Odessa, TX – As inflation continues to spiral out of control, many of the American retirees and elderly are being dealt rising costs of necessities like housing, food, and gasoline pump prices.
Inflation can affect anyone’s budget – but especially when that person is retired or living on a fixed income. The Consumer Price Index has hit a 40-year high. The increase is the largest uptick since 2005 after Hurricane Katrina. Costs of goods and services are rising everywhere – from supermarkets to gas stations and even the housing market. Cutting back on groceries and rationing electricity hasn’t been enough for many of these people. Rent, food, and utilities are all becoming more expensive, making it tough for the retirees and elderly to make ends meet while trying to live off of their Social Security payments.
Many Americans are worried for their financial well being. Inflation has the potential to erode any worker’s paychecks, as more of their earnings are going toward the same expenses they were already spending on. People have been quick to note the high gas prices when fueling up their vehicles, or how their food costs have skyrocketed – whether they’re buying groceries or ordering take-out. Shoppers can see the increased prices at various retailers and vendors as well.
But just because inflation has hit a new peak does not mean everyone is affected in the same way. Where older Americans will feel a tightness from inflation is likely with their food, which has seen its largest increases since 1981 for meats, dairy, and food prepared outside the home. Beef products are up as much as 20 percent, but even those who try to curb their grocery bills will feel the effects of inflation – chicken prices are up 13 percent and eggs are up 11. Even dried beans, a source of “cheap protein,” are up 12 percent.
Someone relying on just Social Security, or who is trying to refrain from withdrawing from retirement accounts while the markets remain volatile, might find this high inflation worrisome. The average Social Security payment in 2022 is $1,400 or lower, which means those who use that sole income may have to take on extra credit card debt.

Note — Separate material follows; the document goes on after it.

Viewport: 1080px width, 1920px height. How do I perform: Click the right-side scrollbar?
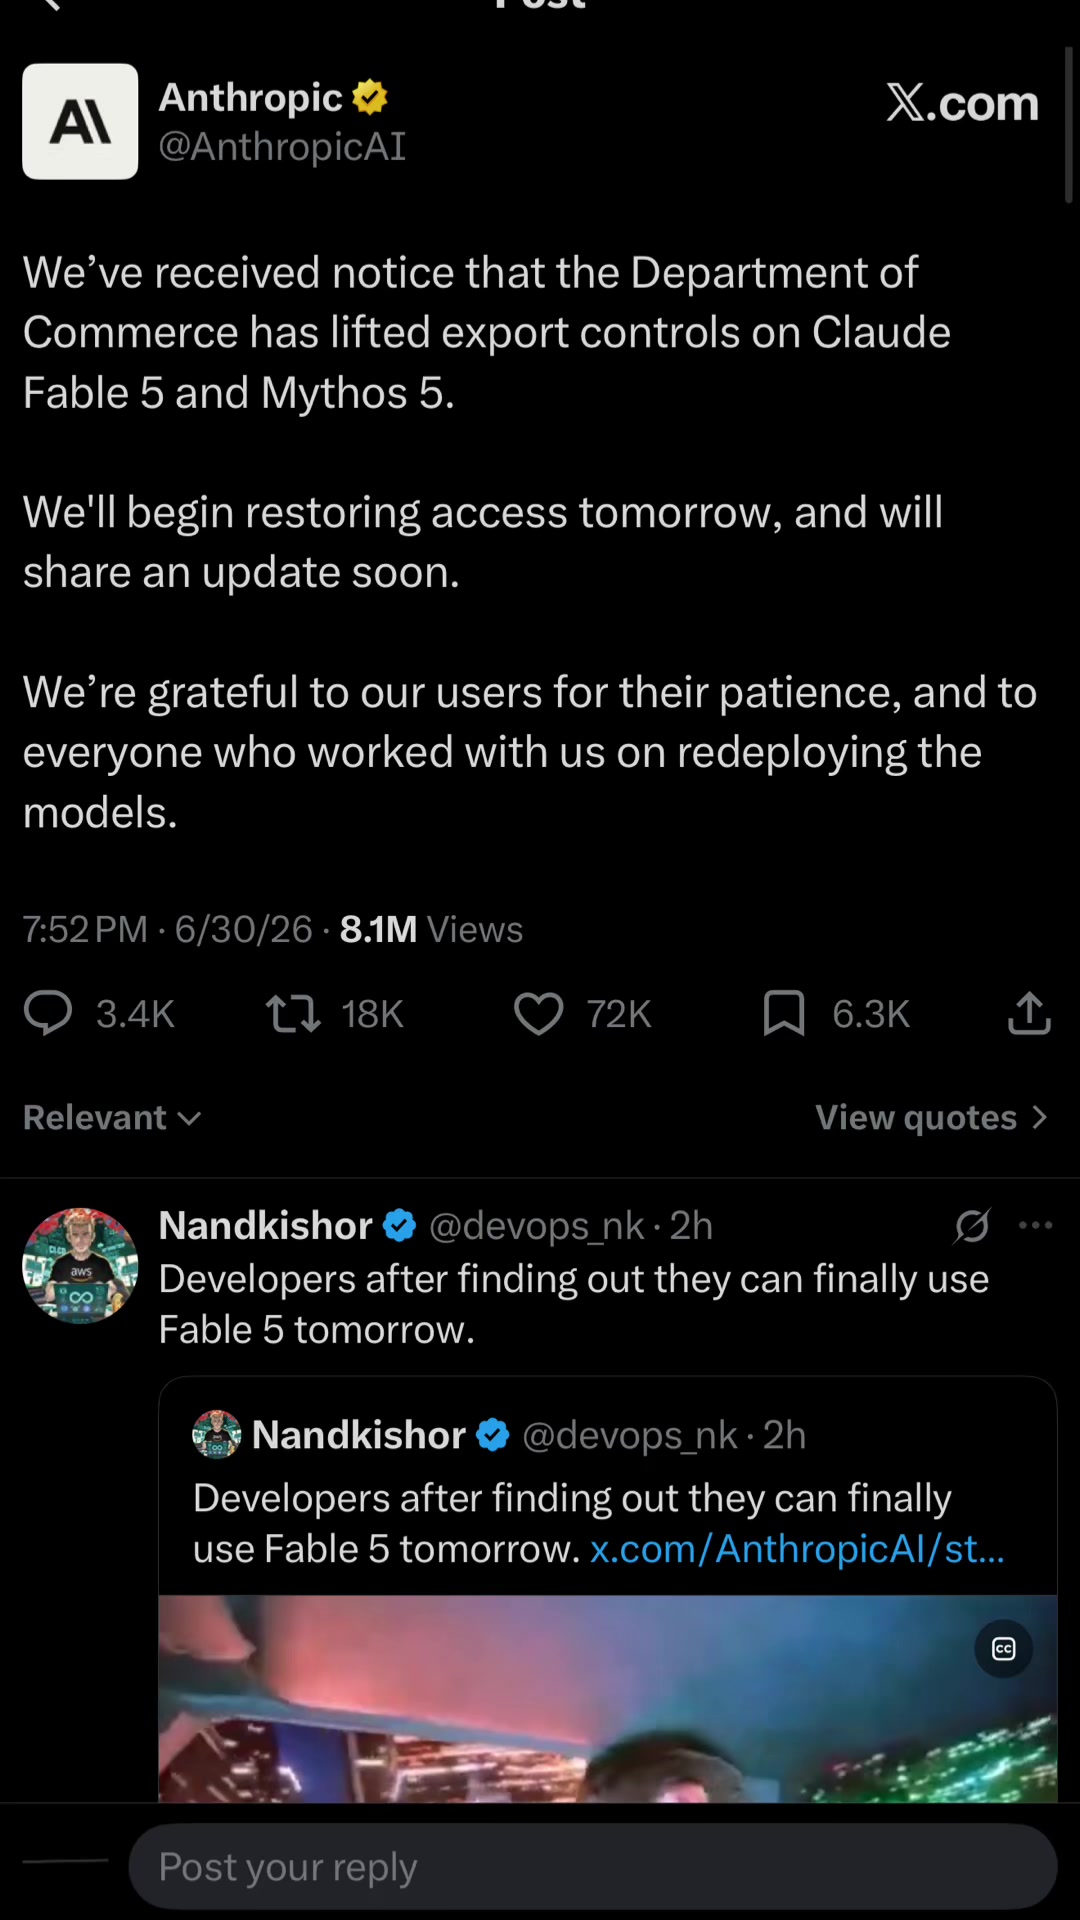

Several low-income Americans, including those on Medicare and Medicaid, are having to go so far as forgoing expenses like medications and needed doctor visits in an effort to save money to stay afloat.
Rising prices are squeezing household budgets around the country and putting additional strain on its 56 million residents age 65-and-up, many of whom rely on fixed incomes and limited savings to cover monthly costs for prolonged and unpredictable periods. Americans in that age range are more likely to live in poverty than younger adults, Census Bureau data shows, with wide disparities by age, race and circumstance, including whether they rely solely on Social Security or have other sources of income.
The burden on older Americans is the latest example of how inflation is exacerbating inequalities across the economy. Higher prices on food, gas, and housing are weighing heavily on those who can afford the increases. Adding to the strain, millions of older Americans gave up regular incomes and retired early during the start of the pandemic.
Half of older people who live alone are struggling to get by. The steady climb of inflation has put further stress on retirees. About 18 percent of older adults live solely on Social Security. And although Social Security payments have built in cost-of-living adjustments, economists say there tends to be a 12-month lag between inflation and higher payments. This year, Social Security recipients received a 5.9 percent bump in their monthly checks even though overall prices grew just over 8 percent in the past year, according the Labor Department.
An estimated 15 percent of people over age 65 live below the poverty line, according to one measure by the Census Bureau. The situation, experts say, has become more dire with the added inflation growing out of control. Homelessness among seniors is rising rapidly and is expected to triple in the next decade. Experts also note that many pandemic-era programs, such as enhanced unemployment benefits and the expansion of the child tax credit, did little to relieve the concerns of older Americans.
Inflation can also eat into seniors’ budgets in hidden ways. Older shoppers are less likely to purchase online, where prices tend to be more competitive. Online prices are up 3.6 percent from a year ago, according to Adobe’s digital price index. Seniors living primarily off of Social Security payments also will have to wait until next year to hope to see another cost-of-living adjustment, where rent and grocery bills are skyrocketing and already an existing problem.
Hopefully, members of congress and state legislators will take heed in addressing these issues as the mid-term elections lie on the horizon.